Peştemalciler İçi’nde, Osmaniye Caddesi’ne cepheli, görkemli ve barındırdığı faaliyetler açısından kentin etkin hanlarından birisidir. Söz konusu hanın bulunduğu mahalle, İzmir’in ticaret hayatında önemli bir yeri olan, Kasap Hızır’dır.
Hanlar bölgesi olarak nitelendirilen yörede bulunan yapının ismine ilk olarak Evliya Çelebi’nin Seyahatnamesi’nde rastlanılmaktadır. Ancak, bu yöredeki pek çok hanın Fazıl Ahmet Paşa’nın Girit Adası’nı fethinden sonra İzmir’e geldiği dönemde (1675 sonrası) yapıldığı bilinmektedir. Buna karşın Evliya Çelebi, 1671 yılında İzmir’e geldiği zaman Çukur Han’ın isminden bahseder. Su halde Çukur Han XVII. yüzyılın ikinci yarısında yapılmıştır.

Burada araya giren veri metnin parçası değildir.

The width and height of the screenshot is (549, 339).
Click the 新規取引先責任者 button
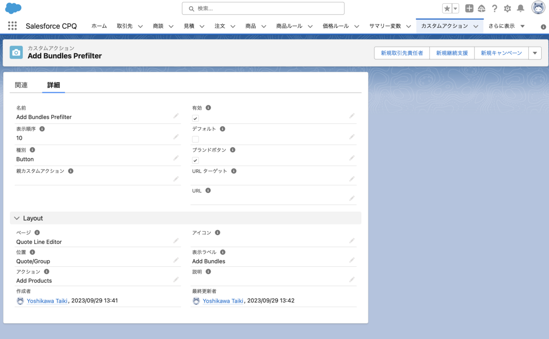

13 Kasım 1737 (20 Receb 1150) tarihli vakfiye ye göre, İzmir’in meşhur Kâtip-oğulları ailesi ecdadından Moralı Hacı Hüseyin Ağa bin Abdurrahman Ağa bin Mehmet Ağa, mezkûr tarihlerde bu hanın sahibi idi. Mehmet Efendi bin Ahmet Efendi’nin kızı Hanide Hanım’a ait 1 Temmuz 1796 ( 25 Zilhicce 1210) tarihli vakfiyede, Hüseyin Beşe Han’ının bulunduğu mahalli tarif dolayısıyla adı geçtiğine göre, bu tarihte dahi mevcut bulunan bir bina idi. Diğer taraftan, Hicri 1308 (1890/ 91) tarihli “Aydın vilayetine mahsus Salname” de dahi adı geçmekte ve içinde “Üstad Gazetesi Matbaası” isimli bir Yahudi matbaasının bulunduğu kaydolunmaktadır.
Hanın bulunduğu yöre XVIII. yüzyıl bası ve öncesinde İzmir’in hızlı ticari gelişiminde, dışarıdan gelen göçe bağımlı olarak, pek çok azınlığın ilk is yerini kurduğu alan olmuştur. Zira hanın yer aldığı yol, İzmir’e gelen kervan yollarının merkeze iniş hattıydı. Hatta XIX. yüzyıl ortalarına kadar belirli bir oranda merkez kullanımlarını barındırmıştı. Pamuk ve dokuma ürünlerine uzmanlaşmış ticari ve depolama merkezide bu yöredeydi. Su halde Çukur Han hala dokuma ürünleri üzerine olan işlevleri barındırıyordu. Bu temel fonksiyona ek olarak da zaman zaman farklı işlevlerin handa yer aldığı görülüyordu. Limanın yapımıyla ticaretin ve depolamanın kıyıya doğru kayması sonucu itibar kaybeden yörede kalan han, depolama faaliyetlerini içerdi. Buna rağmen eski bir kullanım alanı olması, handa ticari hizmetlerin kalmasını sağlamıştı ve bu nedenle, XIX. yüzyıl sonunda burada pek çok büro kullanımının yer aldığı bilinmektedir.
Çukur Han, çevresini kasıp kavuran 1922 yangınından hasarsız çıkmıştı. Ancak, 1914 yılında Basmahane Destinasyonu’ndan denize doğru İmalat ve İnsaat Şirketi’nce açılmaya başlanılan yolun (Fevzi Pasa Bulvarı) güzergâhına girmiştir. Birinci Dünya Savası nedeniyle duran çalışmaların Cumhuriyet sonrası yeniden gündeme gelmesiyle yıkılmıştır.